I'm on my phone so I can't see which thread  you posted to but it's a good question to ask.

 

As far as lyrics go, you need to look at the bigger picture really to get to your answer.  Imagine the song.  If you can hear the music, there is certain music for verse sections, and then  a change happens and we are hearing different music and  then another change back to verse music and then maybe a third and a fourth movement.  Add an introduction and a strum at the end wand you have a song's worth of music.  

 

Verse length is determined by what is happening, it could be 8 bars, but I've seen more.  I've seen songs that have no chorus at all, others that start with the chorus.
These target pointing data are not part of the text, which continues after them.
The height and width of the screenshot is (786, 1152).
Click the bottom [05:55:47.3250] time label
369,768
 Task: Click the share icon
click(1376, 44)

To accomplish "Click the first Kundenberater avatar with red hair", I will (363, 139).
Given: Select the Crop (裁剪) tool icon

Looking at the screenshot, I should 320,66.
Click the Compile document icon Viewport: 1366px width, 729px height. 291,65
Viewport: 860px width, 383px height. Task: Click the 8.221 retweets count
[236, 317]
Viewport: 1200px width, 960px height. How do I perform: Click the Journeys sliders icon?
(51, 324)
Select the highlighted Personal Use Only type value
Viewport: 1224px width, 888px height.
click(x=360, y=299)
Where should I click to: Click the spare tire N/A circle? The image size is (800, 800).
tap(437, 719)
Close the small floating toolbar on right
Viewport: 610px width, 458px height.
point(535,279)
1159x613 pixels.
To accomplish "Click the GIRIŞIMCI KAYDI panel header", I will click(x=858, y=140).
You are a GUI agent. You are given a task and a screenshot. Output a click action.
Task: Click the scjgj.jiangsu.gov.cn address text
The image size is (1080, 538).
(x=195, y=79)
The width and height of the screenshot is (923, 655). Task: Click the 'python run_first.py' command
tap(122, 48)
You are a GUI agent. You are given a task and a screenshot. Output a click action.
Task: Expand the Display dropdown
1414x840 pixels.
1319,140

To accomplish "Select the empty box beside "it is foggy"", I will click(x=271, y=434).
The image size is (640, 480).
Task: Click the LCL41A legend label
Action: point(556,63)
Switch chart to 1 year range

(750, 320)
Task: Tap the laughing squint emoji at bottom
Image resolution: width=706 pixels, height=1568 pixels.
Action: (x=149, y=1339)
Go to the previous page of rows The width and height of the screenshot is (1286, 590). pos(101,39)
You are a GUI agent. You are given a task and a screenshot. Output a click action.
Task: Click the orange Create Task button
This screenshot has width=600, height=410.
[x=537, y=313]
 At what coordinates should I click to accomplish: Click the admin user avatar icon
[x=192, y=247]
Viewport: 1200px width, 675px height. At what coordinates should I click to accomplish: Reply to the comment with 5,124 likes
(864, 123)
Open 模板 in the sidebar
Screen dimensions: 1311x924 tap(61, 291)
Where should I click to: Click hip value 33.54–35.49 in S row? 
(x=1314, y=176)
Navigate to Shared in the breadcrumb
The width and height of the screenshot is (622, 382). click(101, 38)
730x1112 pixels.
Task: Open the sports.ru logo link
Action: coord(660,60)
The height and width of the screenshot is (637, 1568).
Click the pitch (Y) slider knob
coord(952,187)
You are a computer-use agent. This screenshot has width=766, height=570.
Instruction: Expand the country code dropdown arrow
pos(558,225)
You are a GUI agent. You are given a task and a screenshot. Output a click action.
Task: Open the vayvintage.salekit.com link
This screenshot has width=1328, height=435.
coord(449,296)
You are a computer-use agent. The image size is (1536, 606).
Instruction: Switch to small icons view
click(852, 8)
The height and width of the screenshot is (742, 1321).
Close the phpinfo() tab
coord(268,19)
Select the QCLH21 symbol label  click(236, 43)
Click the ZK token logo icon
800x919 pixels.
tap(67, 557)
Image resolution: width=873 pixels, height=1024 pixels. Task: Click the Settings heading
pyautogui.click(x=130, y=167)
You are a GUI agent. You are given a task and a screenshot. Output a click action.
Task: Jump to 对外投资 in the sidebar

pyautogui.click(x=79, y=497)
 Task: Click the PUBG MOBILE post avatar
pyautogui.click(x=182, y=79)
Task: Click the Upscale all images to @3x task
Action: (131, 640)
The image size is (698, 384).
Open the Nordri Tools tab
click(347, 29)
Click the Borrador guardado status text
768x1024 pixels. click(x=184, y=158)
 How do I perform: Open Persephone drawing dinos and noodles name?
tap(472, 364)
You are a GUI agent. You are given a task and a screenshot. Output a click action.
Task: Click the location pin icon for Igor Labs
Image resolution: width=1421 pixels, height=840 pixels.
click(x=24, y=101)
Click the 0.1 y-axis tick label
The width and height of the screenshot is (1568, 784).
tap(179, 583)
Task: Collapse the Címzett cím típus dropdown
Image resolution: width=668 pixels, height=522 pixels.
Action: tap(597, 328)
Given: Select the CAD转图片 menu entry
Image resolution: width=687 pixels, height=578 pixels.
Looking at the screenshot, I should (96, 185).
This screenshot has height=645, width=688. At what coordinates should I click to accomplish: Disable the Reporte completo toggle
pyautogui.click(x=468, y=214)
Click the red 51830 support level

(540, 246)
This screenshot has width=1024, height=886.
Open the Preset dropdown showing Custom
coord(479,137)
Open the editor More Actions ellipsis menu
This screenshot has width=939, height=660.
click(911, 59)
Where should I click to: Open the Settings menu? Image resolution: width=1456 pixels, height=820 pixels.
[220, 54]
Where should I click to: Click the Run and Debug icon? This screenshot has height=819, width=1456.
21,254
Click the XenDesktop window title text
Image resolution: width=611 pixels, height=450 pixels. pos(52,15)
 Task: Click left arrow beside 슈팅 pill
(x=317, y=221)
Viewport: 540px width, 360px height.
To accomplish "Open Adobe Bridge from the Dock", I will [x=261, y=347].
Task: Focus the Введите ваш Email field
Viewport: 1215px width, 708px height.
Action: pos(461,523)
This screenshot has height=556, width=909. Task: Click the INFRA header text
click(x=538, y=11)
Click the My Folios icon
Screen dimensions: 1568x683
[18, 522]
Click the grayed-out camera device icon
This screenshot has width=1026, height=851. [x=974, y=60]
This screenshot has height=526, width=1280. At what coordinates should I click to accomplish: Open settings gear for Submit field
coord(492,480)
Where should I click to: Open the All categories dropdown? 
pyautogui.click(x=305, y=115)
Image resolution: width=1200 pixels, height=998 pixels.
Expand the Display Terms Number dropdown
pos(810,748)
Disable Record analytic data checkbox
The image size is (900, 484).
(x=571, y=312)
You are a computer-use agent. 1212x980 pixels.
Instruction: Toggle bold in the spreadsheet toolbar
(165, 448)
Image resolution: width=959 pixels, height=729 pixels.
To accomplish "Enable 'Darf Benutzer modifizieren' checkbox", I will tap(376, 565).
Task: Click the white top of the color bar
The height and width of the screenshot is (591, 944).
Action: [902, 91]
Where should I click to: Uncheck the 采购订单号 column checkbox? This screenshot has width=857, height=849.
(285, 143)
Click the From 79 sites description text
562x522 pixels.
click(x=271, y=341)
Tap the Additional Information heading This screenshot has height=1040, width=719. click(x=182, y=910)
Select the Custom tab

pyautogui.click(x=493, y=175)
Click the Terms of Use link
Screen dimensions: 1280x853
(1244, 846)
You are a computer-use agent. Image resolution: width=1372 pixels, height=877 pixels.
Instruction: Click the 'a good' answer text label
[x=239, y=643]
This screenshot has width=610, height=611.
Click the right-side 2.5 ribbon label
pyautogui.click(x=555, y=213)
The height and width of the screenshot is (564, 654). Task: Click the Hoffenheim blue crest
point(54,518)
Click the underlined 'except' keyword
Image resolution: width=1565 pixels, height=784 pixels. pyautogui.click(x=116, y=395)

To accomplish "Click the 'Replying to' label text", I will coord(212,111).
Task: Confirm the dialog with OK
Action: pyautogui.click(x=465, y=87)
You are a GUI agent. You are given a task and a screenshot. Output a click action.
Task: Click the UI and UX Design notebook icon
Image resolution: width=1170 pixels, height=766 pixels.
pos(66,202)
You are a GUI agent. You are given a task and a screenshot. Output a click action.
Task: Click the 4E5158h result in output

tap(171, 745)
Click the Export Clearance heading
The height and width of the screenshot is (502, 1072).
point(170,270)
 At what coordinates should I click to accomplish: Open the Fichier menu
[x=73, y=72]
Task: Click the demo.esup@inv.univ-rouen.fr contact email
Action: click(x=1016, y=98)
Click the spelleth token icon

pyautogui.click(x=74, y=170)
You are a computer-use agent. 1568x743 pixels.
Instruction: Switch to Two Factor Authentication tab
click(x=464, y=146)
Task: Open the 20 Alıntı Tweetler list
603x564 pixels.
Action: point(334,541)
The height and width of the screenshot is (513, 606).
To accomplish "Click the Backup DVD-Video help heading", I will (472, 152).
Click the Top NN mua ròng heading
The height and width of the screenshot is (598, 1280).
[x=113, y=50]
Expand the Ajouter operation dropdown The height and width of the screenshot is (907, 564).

If you want a patern to go by, you can do a standard song form of 8 bars, 8 bars, 8 bars, 8 bars,  where the first, second and fourth sections are written as verse sections but the third is written as bridge.  It's a common song form.  But you don't have to stick to the lyrics being 8 bars, you could think of there being only five bars of lyrics inside the 8 bars of music and you could see where there would be more atmosphere to set a mood musically.  And you can come around again with the third section again.  Normally the refrain will either be the first line of 1,2 and 4 section or the last line of them.  If you seperate the refrain out of the rest of the stanza, you may be be up with 6 lines of lyrics in what looks like a consistent verse structure, and a couple of lines for the refrain, which looks like a chorus now.  Do that for all the sections and it ends up as verse chorus verse chorus bridge verse chorus.  Line length, and stanza length will be derived from tempo and melody.  

 

For me, there is no set answer and I always think of the saying "there are no rules, only rules of thumb.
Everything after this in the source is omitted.